Emmerich. Burghard Reese wohnt in der Nähes des Bahnhofs an der Essener Straße. Für sein Haus ist Lärmschutz vorgesehen - allerdings nicht zur Bahnstrecke hin. Ein Schreiben an die Bezirksregierung bleibt seit zwei Jahren unbeantwortet. Von Markus Balser

Burghard Reese ist eines der Gründungsmitglieder der Bürgerinitiative "Betuwe - so nicht", die vor etlichen Jahren von Norbert Gieß ins Leben gerufen wurde. Reese wohnt bereits seit dem Jahr 1980 an der Essener Straße, gut 100 Meter vom Bahnhof weg. Mit dem Lärm der Bahn hat der Physiotherapeut über die Jahrzehnte zu leben gelernt. Doch der hat sich über die vergangenen Jahre deutlich geändert. "Er ist permanenter geworden", sagt Burghard Reese. Dass die Bahn mehr und vor allem längere Güterzüge auf die Strecke schickt, hat der 70-Jährige bereits deutlich wahrgenommen.

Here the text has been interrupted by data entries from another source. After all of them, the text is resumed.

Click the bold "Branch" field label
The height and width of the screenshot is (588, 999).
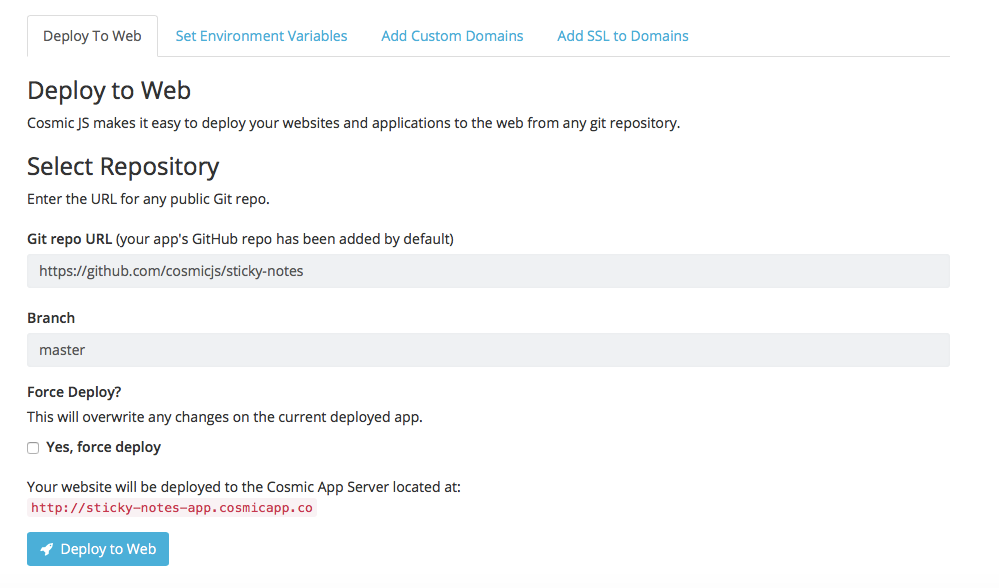coord(51,318)
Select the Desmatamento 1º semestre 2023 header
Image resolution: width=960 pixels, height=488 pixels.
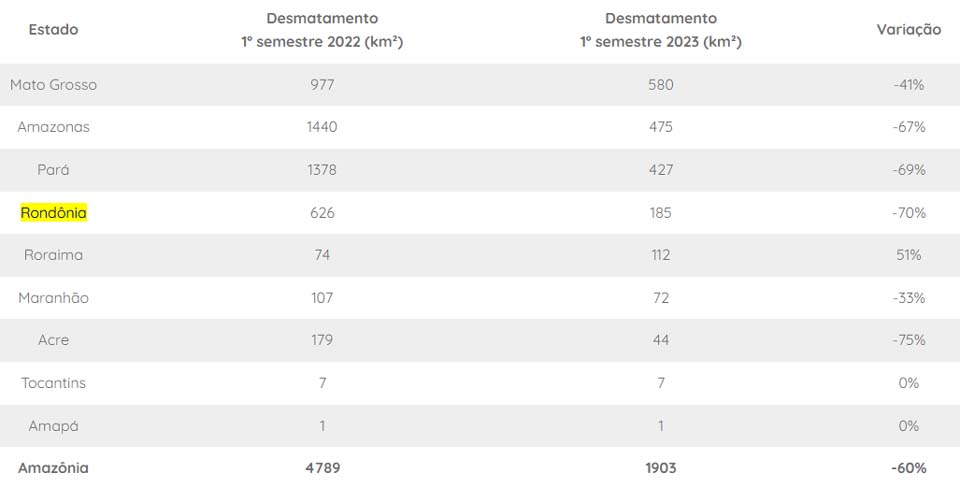[660, 31]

Seine Familie und die weiteren Anwohner des Quartiers haben aber vor allem unter dem Lärm zu leiden, der durch das Überfahren der zahlreichen Weichen in diesem Bereich entsteht. Auch das gut 45-minütige Wiederaufladen der Druckluftkessel der Züge im Bahnhof trägt zu der Lärmbelastung bei.

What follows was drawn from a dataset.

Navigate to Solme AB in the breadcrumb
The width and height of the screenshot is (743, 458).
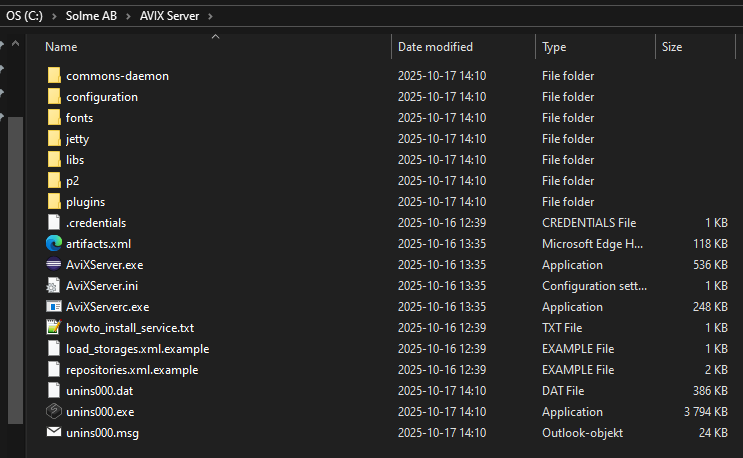point(93,16)
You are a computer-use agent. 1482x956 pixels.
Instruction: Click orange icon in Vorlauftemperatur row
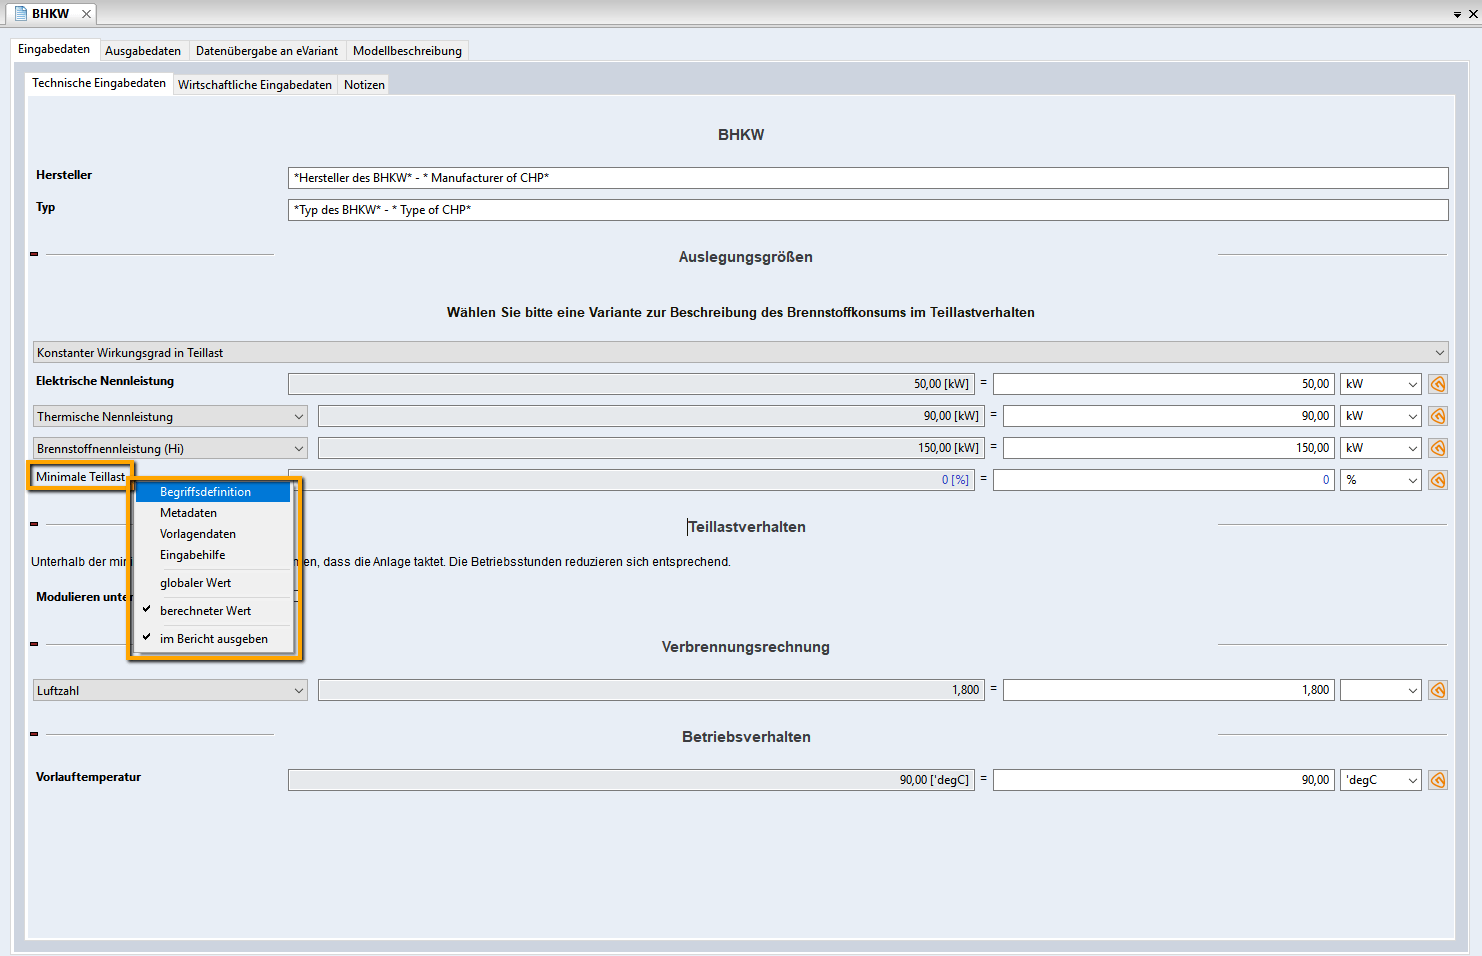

Nur gut also, dass sich die Nachbarschaft - etwa zehn Doppelhaushälften sind betroffen - auf den passiven Lärmschutz freuen kann, der für die Häuser dieses Bereiches im Rahmen der Betuwe-Maßnahme vorgesehen ist - sollte man meinen. Tatsächlich ist zumindest Burghard Reese alles andere als begeistert über die Pläne. Denn für sein Haus ist zwar Lärmschutz vorgesehen, jedoch nur zur Seite, die zur Essener Straße liegt. "Mein Wohnzimmer, das eher den Lärm aus Richtung des Bahnhofs abbekommt, soll keinen Lärmschutz bekommen", wundert sich der Emmericher. Auch bei anderen Nachbarn sei das so.

Reese hat deshalb schon vor gut zwei Jahren einen Brief an die Bezirksregierung geschrieben. Und bislang noch keine Antwort erhalten.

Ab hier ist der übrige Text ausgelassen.